_Исходный текст_
В конце марта в издательстве «Новое литературное обозрение» вышла книга историка религии Пера Факснельда «Инфернальный феминизм». Автор – преподаватель Стокгольмского университета. Исследователь предлагает читателю посмотреть на женский вопрос не с точки зрения христианской догмы, а с ракурса романтиков, модернистов и современников. Предложение соблазнительное, хотя не бесспорное, потому что в ходе рассуждений адвокат понадобится не только женщине и её инфернальному «союзнику», но и мужчинам, рассуждавшим о природе женщины много столетий назад, в частности – об образе роковой героини.
Поэт Марбод Реннский родился около 1035 года во Франции. Сегодня о нём стоит вспомнить как об авторе сочинения «Книга десяти глав», где он пишет о женщине: «Хоть и старается быть на вид непорочною девой <...> она вся змеиным наполнена ядом». Поэт в своих суждениях шёл в ногу со временем, оригинальностью не отличался и был не одинок. Предостережение Марбода клирикам, внимательно изучавшим его труд, было вполне ясным: сторонитесь женщин. А на женской репутации тавро греховного создания появилось не в Средневековье, а раньше…
Ева и Лилит
Ева, жена Адама, соблазнила мужа запретным плодом и тем самым обрекла всё человечество на муки, скажет средневековый толкователь Библии. В любом случае у праматери свои отношения с Творцом, и не будь грехопадения, человеческая история сложилась бы иначе. Еве – первой женщине – вменяют в вину её грех, забывая о том, что первую кровь пролил мужчина, о чём подробно рассказано в Ветхом завете, щедром на образ положительных героинь. Однако образы благочестивых Руфи или Сары несколько блёкнут на фоне отрицательных героинь всё той же Библии. Зло удобнее романтизировать.

_Задание_
Выпишите все женские имена, встречающиеся в тексте о книге «Инфернальный феминизм», включая подзаголовок.

_Данные_
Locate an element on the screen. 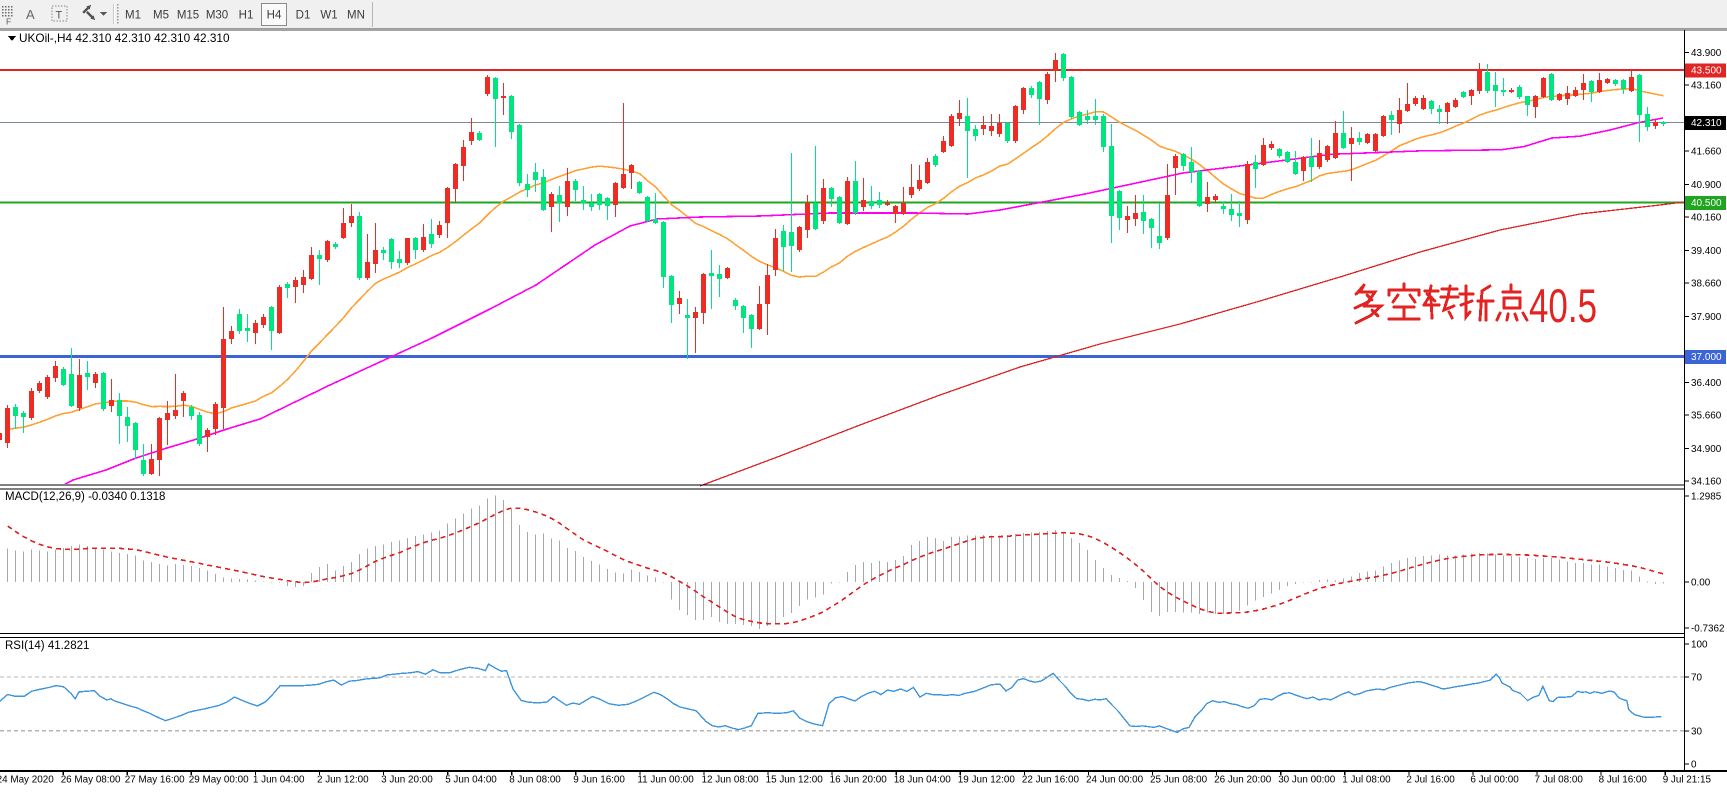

_Ответ_
Ева, Лилит, Руфь, Сара.